*Supplied material*:
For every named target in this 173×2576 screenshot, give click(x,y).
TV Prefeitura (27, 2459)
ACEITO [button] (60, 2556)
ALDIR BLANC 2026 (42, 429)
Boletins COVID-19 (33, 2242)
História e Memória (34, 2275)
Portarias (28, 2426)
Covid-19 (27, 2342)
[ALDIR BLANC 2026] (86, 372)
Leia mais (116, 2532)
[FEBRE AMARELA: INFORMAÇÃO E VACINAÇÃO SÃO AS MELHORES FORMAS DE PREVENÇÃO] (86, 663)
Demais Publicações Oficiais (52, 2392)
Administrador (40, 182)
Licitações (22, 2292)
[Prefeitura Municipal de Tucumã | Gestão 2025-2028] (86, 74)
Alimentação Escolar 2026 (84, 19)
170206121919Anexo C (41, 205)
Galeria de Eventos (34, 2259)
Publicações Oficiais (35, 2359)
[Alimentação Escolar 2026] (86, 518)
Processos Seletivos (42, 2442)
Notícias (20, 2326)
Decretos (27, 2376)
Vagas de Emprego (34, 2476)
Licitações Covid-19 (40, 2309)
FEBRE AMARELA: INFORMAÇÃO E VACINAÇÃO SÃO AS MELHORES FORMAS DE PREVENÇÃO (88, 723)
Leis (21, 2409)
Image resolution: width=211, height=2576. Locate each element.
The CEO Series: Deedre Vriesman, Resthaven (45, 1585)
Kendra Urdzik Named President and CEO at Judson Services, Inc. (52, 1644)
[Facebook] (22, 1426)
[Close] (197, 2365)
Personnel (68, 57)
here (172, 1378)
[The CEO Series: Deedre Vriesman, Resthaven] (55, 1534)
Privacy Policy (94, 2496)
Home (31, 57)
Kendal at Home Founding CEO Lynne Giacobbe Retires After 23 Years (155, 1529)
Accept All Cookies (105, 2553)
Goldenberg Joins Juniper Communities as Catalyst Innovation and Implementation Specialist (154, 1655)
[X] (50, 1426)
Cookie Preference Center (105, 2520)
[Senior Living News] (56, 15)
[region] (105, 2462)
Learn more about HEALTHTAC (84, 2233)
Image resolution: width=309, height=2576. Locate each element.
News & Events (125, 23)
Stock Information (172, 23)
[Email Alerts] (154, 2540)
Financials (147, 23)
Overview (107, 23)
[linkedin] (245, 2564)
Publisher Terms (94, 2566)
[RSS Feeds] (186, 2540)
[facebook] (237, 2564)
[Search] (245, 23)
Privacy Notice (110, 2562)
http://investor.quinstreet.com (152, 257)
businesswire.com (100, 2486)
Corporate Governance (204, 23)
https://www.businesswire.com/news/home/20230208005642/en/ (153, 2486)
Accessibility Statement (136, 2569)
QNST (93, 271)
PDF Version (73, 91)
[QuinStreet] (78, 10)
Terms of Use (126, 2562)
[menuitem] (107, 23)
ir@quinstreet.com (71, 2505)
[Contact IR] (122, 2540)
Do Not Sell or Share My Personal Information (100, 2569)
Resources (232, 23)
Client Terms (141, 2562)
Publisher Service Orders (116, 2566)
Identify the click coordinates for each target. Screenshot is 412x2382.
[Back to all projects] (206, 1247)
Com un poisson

*Problem details*:
From the data above, gather every line that includes the word "Publisher".

*Result*:
Publisher Terms (94, 2566)
Publisher Service Orders (116, 2566)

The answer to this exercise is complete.